Scottish education has three great strengths: it is genuinely inclusive; it is broad; and teachers have always been well-educated, well-qualified, and well-trained. These essential merits continue to produce young people who are well-educated.

In Scotland all children can attend their local state school, an integral part of the community, for seven years, and all progress by right to the local secondary, which has had close links with its primaries. The inclusiveness of a fully comprehensive system “keeps door open” at all times, allowing for such variables as development, maturity, increased effort etc to be rewarded right up to sixth year. Schools must be in and of their community.

The flexible use of “setting” by subject allows pupils to move up or down as appropriate throughout the course. (Contrast England, where children after only six years must compete for a place at a secondary. At 16 they must either opt for a two year A-level course in another institution or leave. This is an “obstacle race” system applied to children who are in process of developing – doors are closed, people are rejected.) The breadth of education is shown in the range of choices. After S4 pupils choose four to six subjects for 5th (Highers) year. In sixth year pupils can take on Advanced, new, upgraded Higher, and other subjects. This broad range of subjects studied till the end of school avoids the over-early specialisation so limiting to learning, and gives young people wider choices and greater scope.

Teachers are highly educated, highly professional people who should not be micro-managed, or weighed down with arbitrary tasks of no educational value, but given the resources needed to help those children whose educational progress has been damaged by poverty, poor housing, ill-health, lack of an enriched environment, and enforced formal schooling too early. Education is a continuing process. The way to improve and sustain good education for all in Scotland depends on inclusiveness, breadth, good teaching, and the “keeping open of doors”: working to our strengths.

Firstly, children up to the age of seven should learn mainly through play (as they do in other countries where formal schooling does not start till seven). Secondly, there should be no “national” testing until the end of the course, when SQA exams do their job of “selecting” – eg passing or rejecting for the next course. There is no useful or constructive purpose in testing a group of children, of varying ages and stages on one day with a random test. That this kind of snapshot is used to “fail” a child, someone by definition in process of learning – without any intention to provide extra support or teaching or a way to “pass” – is essentially destructive. Such tests are unreliable, the “pass” is arbitrary, they take away time from proper education, they provide no useful information, and they are expensive.

Thirdly, all other testing during the school course should be constructive and enabling: mainly classroom-based, testing what has been learned, for an improved performance, or the next stage. All the children are going to move on to the next class or stage anyway. Uprooting plants in mid growth to see how they are getting on is equally short-sighted.

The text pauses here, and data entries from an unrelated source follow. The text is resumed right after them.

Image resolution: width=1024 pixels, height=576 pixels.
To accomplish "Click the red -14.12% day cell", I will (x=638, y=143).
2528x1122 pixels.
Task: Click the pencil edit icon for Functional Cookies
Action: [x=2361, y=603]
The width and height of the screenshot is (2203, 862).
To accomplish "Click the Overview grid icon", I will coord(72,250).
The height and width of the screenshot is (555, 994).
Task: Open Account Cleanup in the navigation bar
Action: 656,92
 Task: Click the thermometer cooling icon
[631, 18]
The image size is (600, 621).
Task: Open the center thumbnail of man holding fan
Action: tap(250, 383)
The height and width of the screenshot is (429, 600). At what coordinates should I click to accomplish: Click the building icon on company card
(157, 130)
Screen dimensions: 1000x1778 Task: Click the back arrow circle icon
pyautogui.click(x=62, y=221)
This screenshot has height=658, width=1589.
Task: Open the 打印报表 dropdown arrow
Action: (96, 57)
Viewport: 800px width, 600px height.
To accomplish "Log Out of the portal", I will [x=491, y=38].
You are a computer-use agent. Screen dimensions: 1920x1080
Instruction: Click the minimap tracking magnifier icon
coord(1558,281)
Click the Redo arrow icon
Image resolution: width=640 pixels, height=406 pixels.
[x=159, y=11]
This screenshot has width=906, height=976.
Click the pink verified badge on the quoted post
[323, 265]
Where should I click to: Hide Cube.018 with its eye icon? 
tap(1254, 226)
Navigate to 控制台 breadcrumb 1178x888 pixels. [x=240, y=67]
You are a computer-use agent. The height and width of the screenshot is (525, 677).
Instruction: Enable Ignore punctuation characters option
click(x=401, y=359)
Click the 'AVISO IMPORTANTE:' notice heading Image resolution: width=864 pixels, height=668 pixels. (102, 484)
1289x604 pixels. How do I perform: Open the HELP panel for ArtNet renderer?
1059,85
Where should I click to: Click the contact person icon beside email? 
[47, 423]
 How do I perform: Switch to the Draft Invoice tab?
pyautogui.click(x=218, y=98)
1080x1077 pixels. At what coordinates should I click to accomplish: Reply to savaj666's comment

International testing systems give unreliable information because like is not compared to like. Pupils in Scotland sit Highers (university entrance exams) at age 16/17: in other countries like Germany the age for sitting these exams is 18 or 19. In Scotland testing at S2 level is not useful because of the way it is done, after they have changed class to S3. National results at S4, at the END of a course, are much more reliable – and much better, contradicting the doom and gloom of S2 results.

The education system belongs to our communities, so administration must be fully in the hands of the local authorities, under democratic control. Headteachers are important, and should have a say in educational matters, but they move on while the schools, and councils which run them, remain. Scotland’s education system should be praised, and it is the people of Scotland, the community as a whole, who are responsible for improving things for children who are disadvantaged.